Wednesday, 25 March 2009

The Adventures of Robin Hood

Only the rainbow can duplicate its brilliance!
1938 - Dir: Michael Curtiz & William Keighley

Shown at The FeckenOdeon on 30th April, 2005
To those who think of vintage movies in terms of flickery, scratched black and white this meticulously restored 1938 blockbuster will be a revelation. Technical standards were at an all time high and Warner Brothers’ art department knew nothing of budgetary restraint - it’s a riot of colour, action and spectacle. This may be a museum piece but who says you can’t have fun in a museum!
In the most engaging performance of his career, Errol Flynn is jaunty, romantic, and larger than life, but also slyly funny as the Saxon knight who takes on the nasty Normans who have usurped the rule of England while King Richard has been out of town liberating the Holy Land from the "infidels." This is movie pageantry at its best, done in the grand manner of silent spectacles, brimming over with the sort of primitive energy that drew people to the movies in the first place.

  • Erich Korngold was invited by Warner Brothers to come from his native Austria to Hollywood to see the film with a view to scoring it. He initially turned down the chance as he felt that his musical style was ill-suited for adventure spectaculars. However, while in Hollywood, he learned that the Nazis were about to invade Austria and, feeling he had to secure a source of revenue in the United States.

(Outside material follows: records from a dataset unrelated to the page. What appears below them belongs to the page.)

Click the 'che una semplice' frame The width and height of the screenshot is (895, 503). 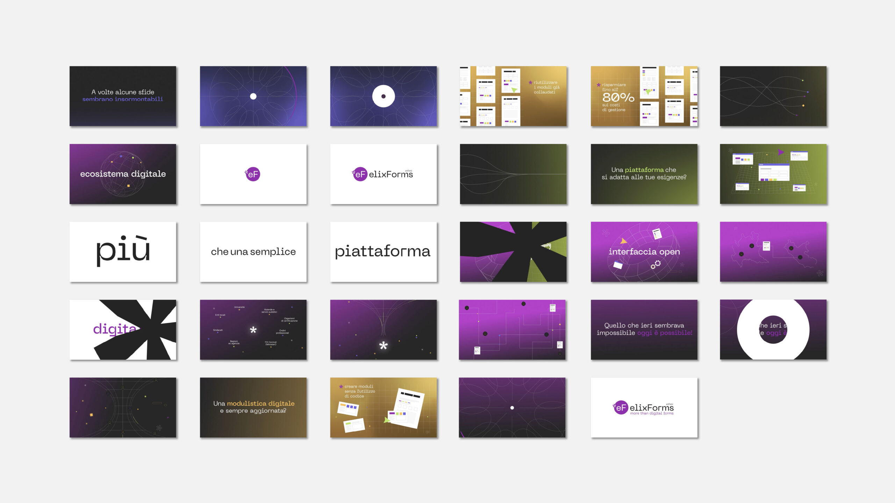click(x=253, y=252)
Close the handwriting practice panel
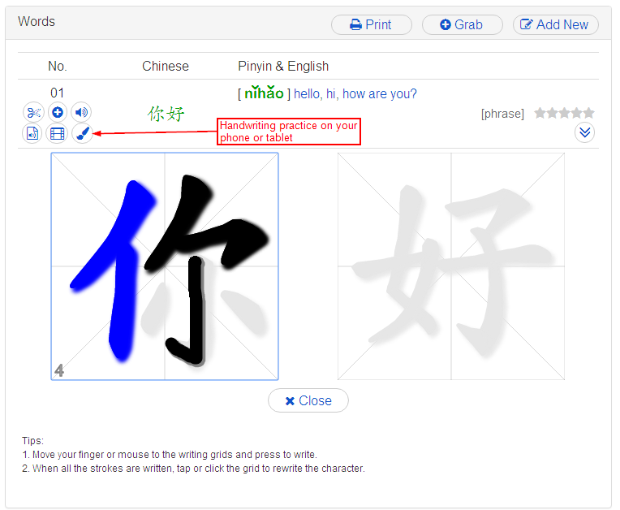 pyautogui.click(x=308, y=400)
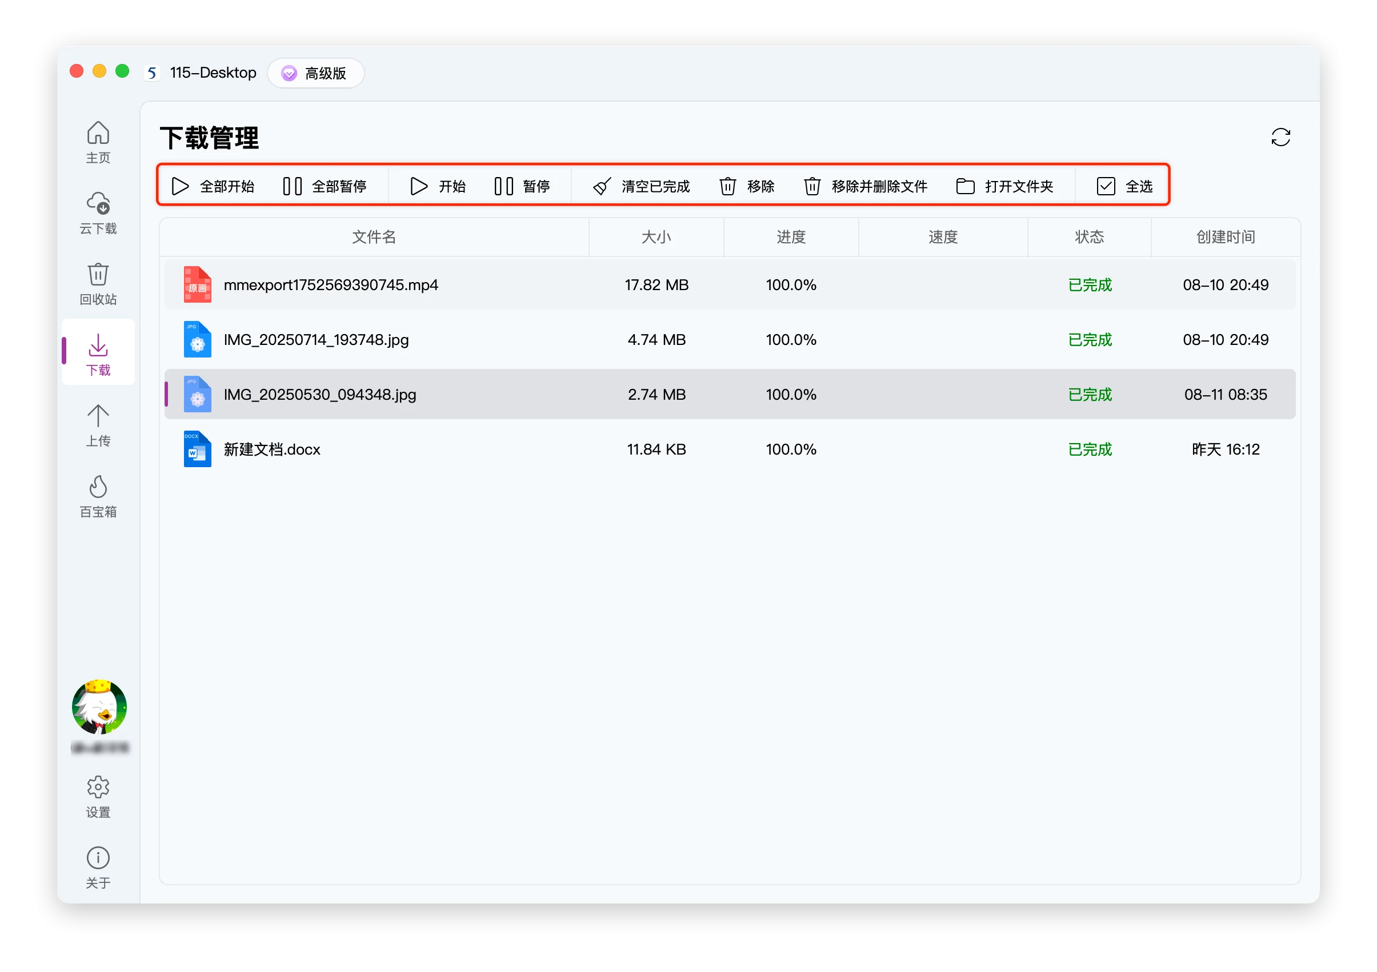This screenshot has width=1377, height=972.
Task: Open 设置 settings from sidebar
Action: coord(98,796)
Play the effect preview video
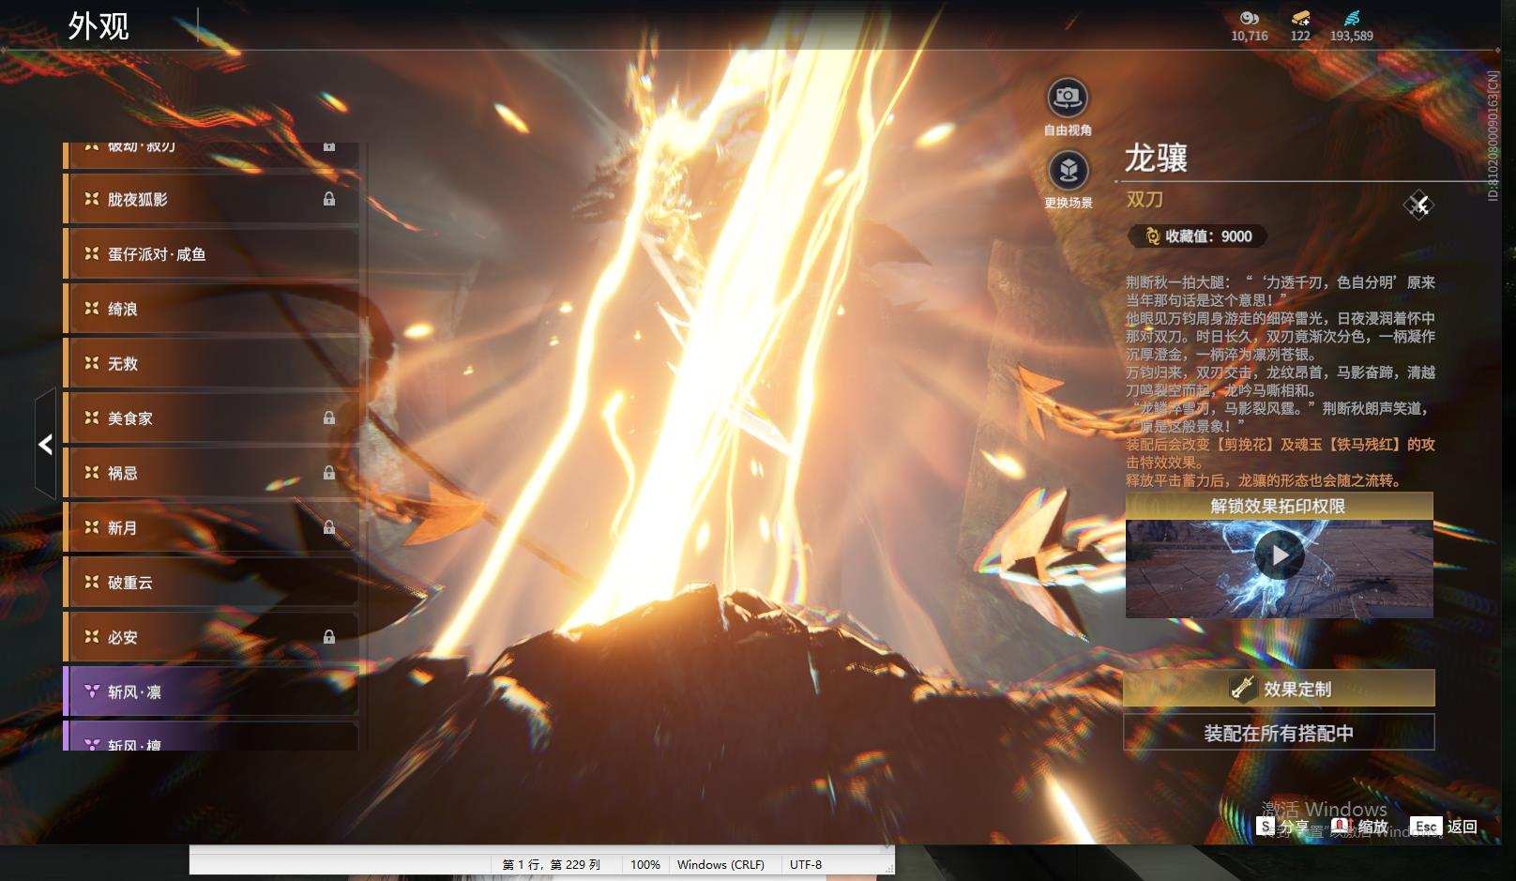 (x=1280, y=555)
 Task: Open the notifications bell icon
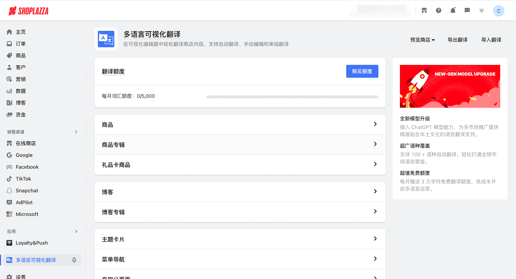(453, 11)
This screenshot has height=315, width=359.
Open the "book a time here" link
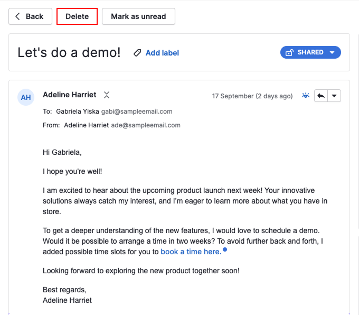191,252
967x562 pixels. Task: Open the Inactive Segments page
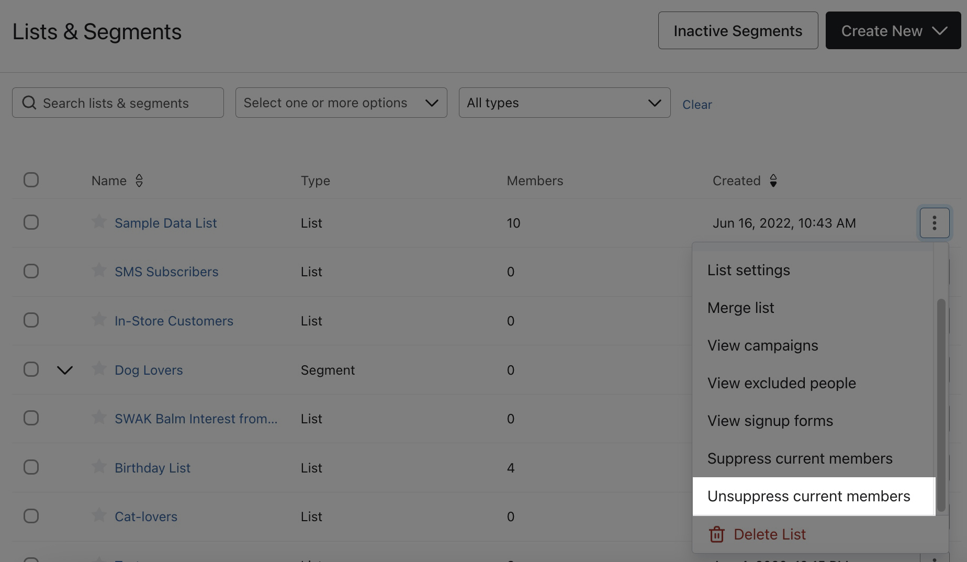[738, 31]
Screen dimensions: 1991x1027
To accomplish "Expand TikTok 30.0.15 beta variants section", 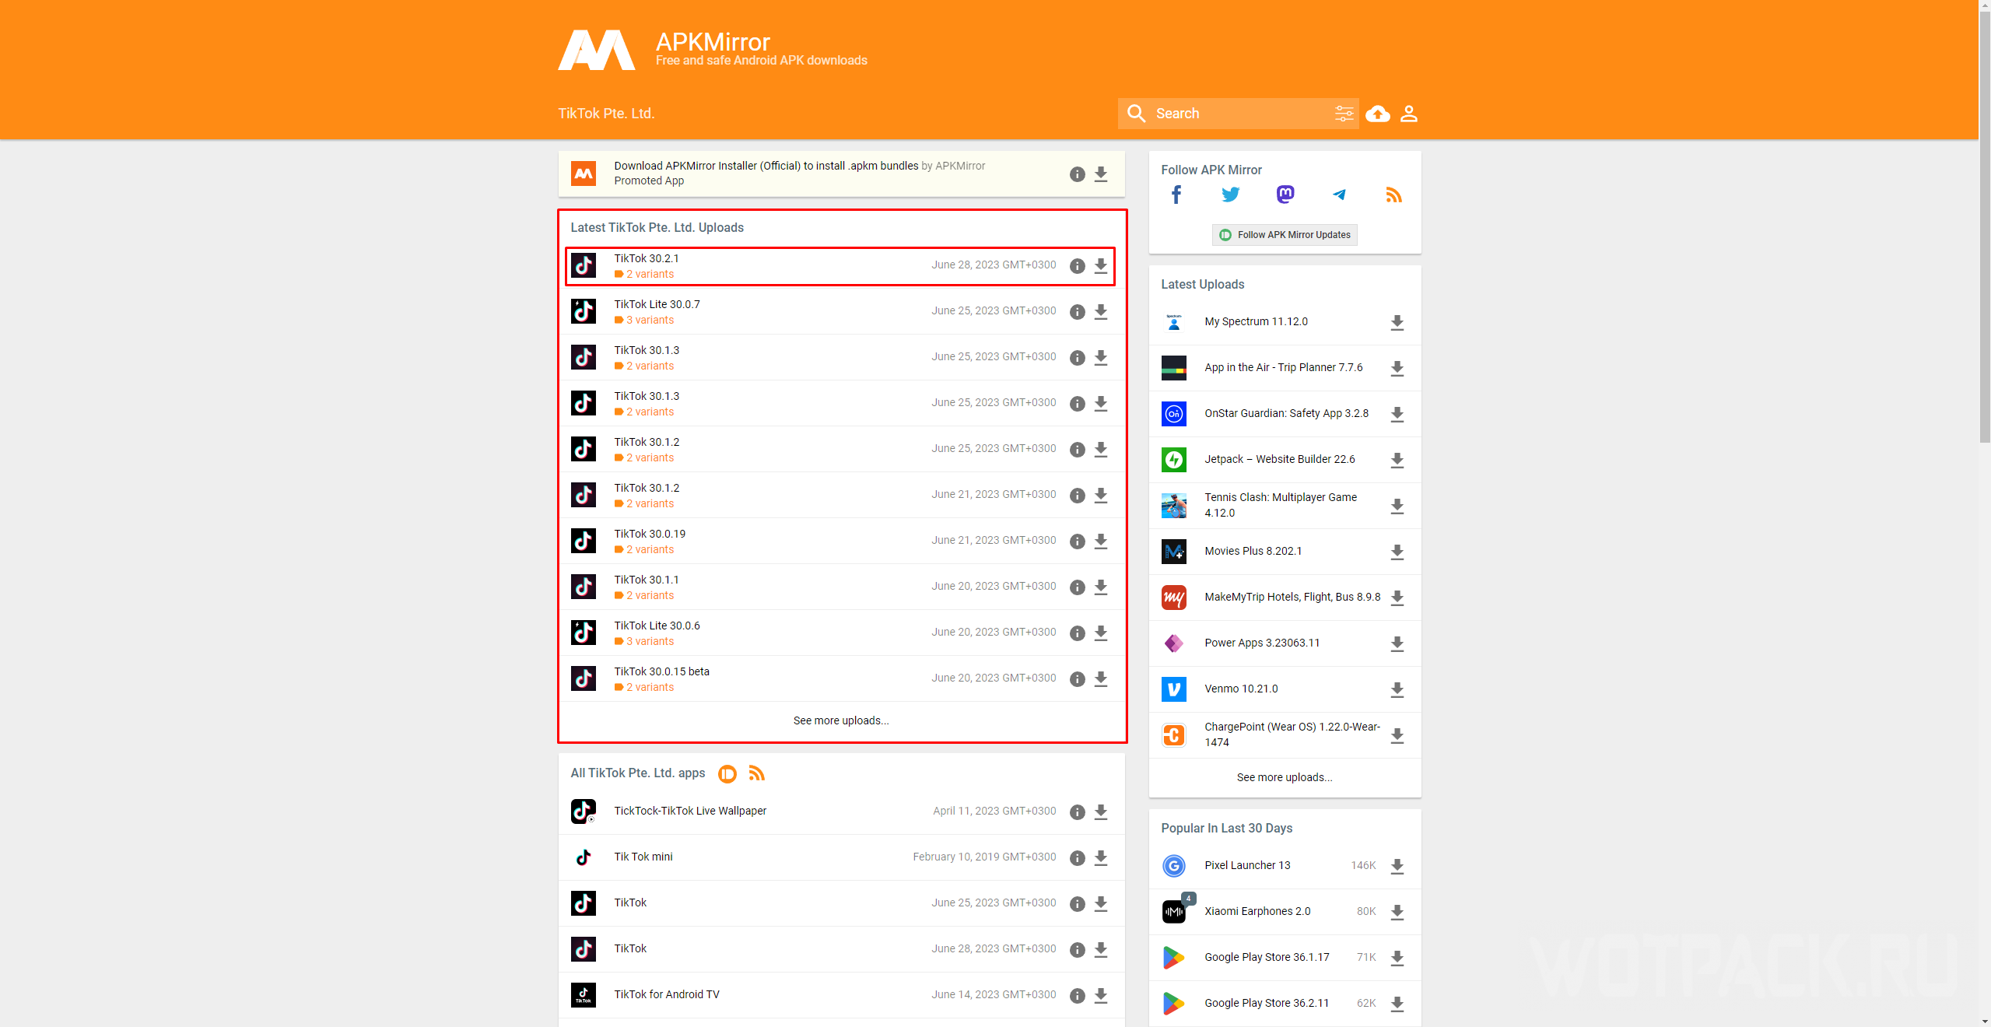I will pos(647,686).
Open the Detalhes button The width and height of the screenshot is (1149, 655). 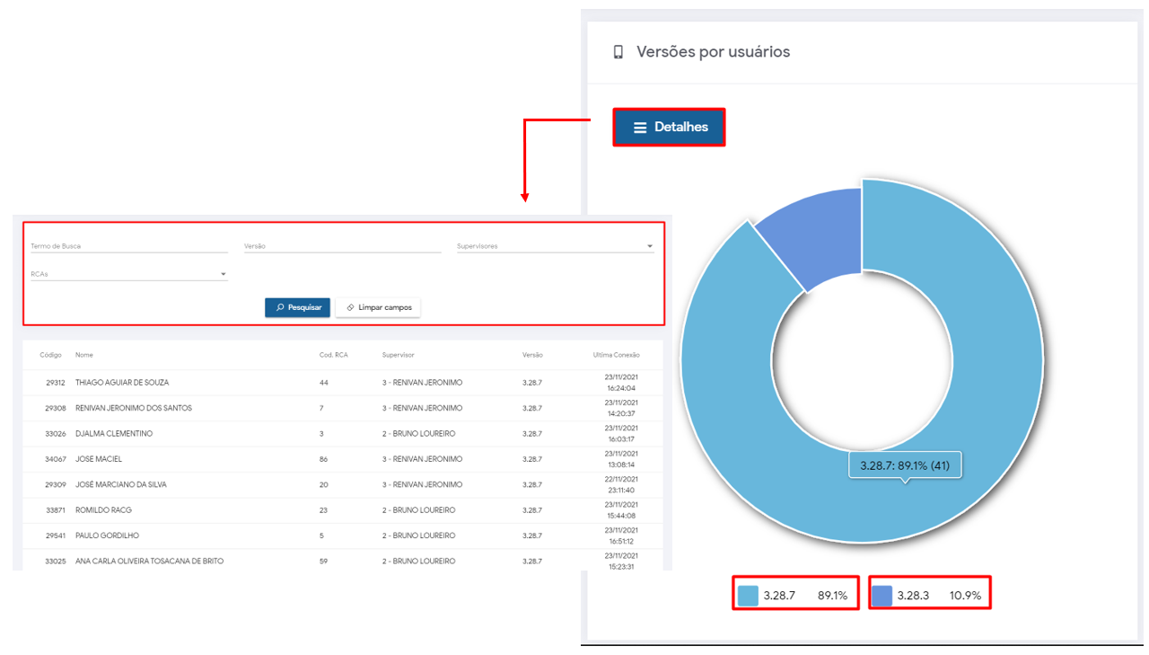(669, 128)
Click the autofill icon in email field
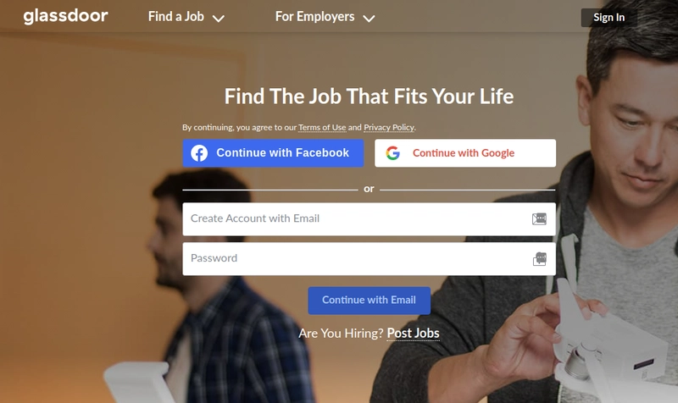678x403 pixels. (x=539, y=219)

He accepted the assignment and scooped one of the film’s 3 Oscars.
  • Heavily padded stunt players and actors were paid $150 per arrow for being shot by professional archer Howard Hill, who also played the captain of the archers.
  • The production used all 11 of the Technicolor cameras in existence in 1938 and they were all returned to Technicolor at the end of each day's filming.
  • Although shot on location in California, indigenous English plants were added and the grass was painted to give a greener, more English look.